Le
maître et le renard
Il
était un homme qui aimait les animaux. Sa passion était telle qu'il
lui fallait vivre entouré de ces petits êtres dont le silence
permet de croire qu’ils apprécient votre fréquentation. Pour le
maître, il ne faisait aucun doute que toutes ses attentions, les
soins qu’il prodiguait sans compter et le confort matériel qu’il
leur offrait étaient de nature à rendre la vie heureuse à ses
petits compagnons.
Si
les animaux domestiques se satisfaisaient tant bien que mal de ce
marché de dupes, ayant, de génération en génération, accepté
les règles d’un jeu fixé par les humains, il n’en allait pas de
même pour ceux qui, soudainement, étaient confrontés à cette vie
enchaînée qui leur paraissait
triste dans cette prison dorée. Le maître ne comprenait pas
pourquoi son invité ne lui montrait pas de marques d’affection. Il
considérait ce comportement comme de l’ingratitude, n’ayant pas
soupçon de l’injuste traitement qu’il lui imposait.
C’est
un renard qui lui ouvrit les yeux. L’animal était magnifique, le
regard pétillant, le pelage brillant, le corps musclé et élancé.
Il se trouve qu’un jour il fut pris au
piège et que, par chance, ce n’était pas une de ces mâchoires
métalliques qui blesse celui qui se trouve prisonnier de son
étreinte souvent mortelle.
Le
renard était tombé dans une fosse, il n’en pouvait ressortir et
c’est un animal humilié et contraint qui fut livré au maître.
L’homme se réjouit de ce cadeau de la nature : depuis fort
longtemps il rêvait d’avoir à ses côtés, cet animal dont tous
les fabulistes vantent la ruse et l’intelligence. Il se faisait
fort de devenir son ami, pensant trouver auprès de lui l’affection
d’un chien.
Le
renard accepta un temps de jouer ce rôle. Il avait compris du
premier coup d’œil que celui qui se prétendait son maître
n’était pas homme méchant. Il consentit donc à quelques
grimaces, singeant le chien qui ne cessait de traîner aux pieds de
son geôlier. Il fit en tout point comme le gentil corniaud, levant
la patte pour le saluer, remuant de la queue à son approche et se
couchant à ses pieds, le regard éperdument reconnaissant.
Le
maître était aux anges. Il délaissa le corniaud qui, en dépit de
son amitié sincère et non feinte, reçut coups de pied aux fesses
avant que d’être chassé de la maison. L’homme n’avait plus
d’affection que pour le renard et ses simagrées parfaites. Il
relâcha sa vigilance, pensant l’avoir totalement réduit à la
domesticité.
Le
renard n’était plus attaché : il pouvait aller librement
dans la demeure.

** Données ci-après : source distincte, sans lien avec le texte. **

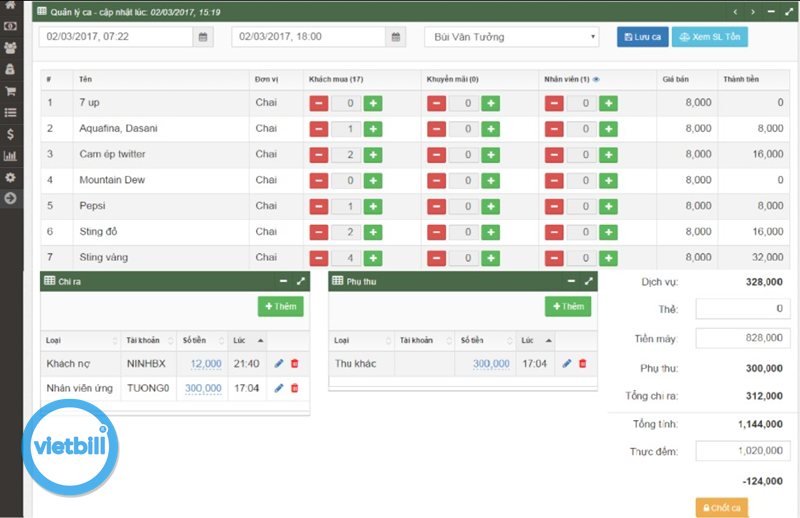Open calendar picker for start time
The width and height of the screenshot is (800, 518).
203,37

Il avait gagné la première bataille mais était
encore loin de se voir ouvrir les portes de la liberté. Le maître,
suspicieux de nature, gardait sa demeure close, n’ouvrait jamais
de fenêtre en la présence de l’un de ses otages.
Le
renard comprit que la supercherie ne lui permettrait pas d’aller
plus loin ; il lui aurait fallu changer son fusil d’épaule si
l’animal avait été chasseur mais pour l’heure il était proie.

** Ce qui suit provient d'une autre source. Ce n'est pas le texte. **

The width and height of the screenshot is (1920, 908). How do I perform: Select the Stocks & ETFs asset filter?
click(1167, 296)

C’est alors qu’il se souvint que ses pareils étaient décrits
comme des fourbes, des rusés, des princes de la rouerie et de la
dissimulation dans tous les livres que se plaisait à lui lire le
maître.
Il
décida d’en tenir compte et chercha dans toutes ces fables celle
qui pourrait lui mettre la puce à l’oreille. C’est une histoire
d’oiseau prisonnier dans une cage magnifique qui lui donna la clef
qu’il recherchait. L’oiseau avait demandé à son Prince d’aller
donner des ses nouvelles dans une forêt magique. Quand ses
congénères apprirent que le Prince le tenait entravé dans une
cage, l’un d’eux tomba de l’arbre en simulant la mort. Le
Prince ne comprit rien à ce message et le transmit sans aucune
prudence à son oiseau. Celui-ci fit dans l’instant le mort et fut
ainsi libéré quand le Prince voulut l’enterrer.
Le
renard écouta le récit sans broncher. Le maître lisait bien ;
il aimait à lui offrir ainsi une fable chaque soir. Il ne fallait
pas éveiller sa méfiance. Le renard laissa passer quelques jours,
demeura docile et bienveillant vis-à-vis de celui qui le gardait
sous sa coupe. Puis progressivement, il se mit à boiter, à geindre,
à se porter plus mal de jour en jour.
Le
maître, au désespoir, fit venir un vétérinaire qui ne sut
expliquer le mal dont souffrait l’animal. Son état empira jusqu’à
le conduire au trépas. Il s’étendit raide, simulant à merveille
la mort. Le maître eut un chagrin immense, renard dut se contenir
pour ne pas céder à la sensiblerie. Il s’était malgré tout
attaché à ce brave homme.
Il
garda intacte sa détermination et c’est dans les bras d’un
maître en larmes qu’il sortit enfin de cette maudite prison.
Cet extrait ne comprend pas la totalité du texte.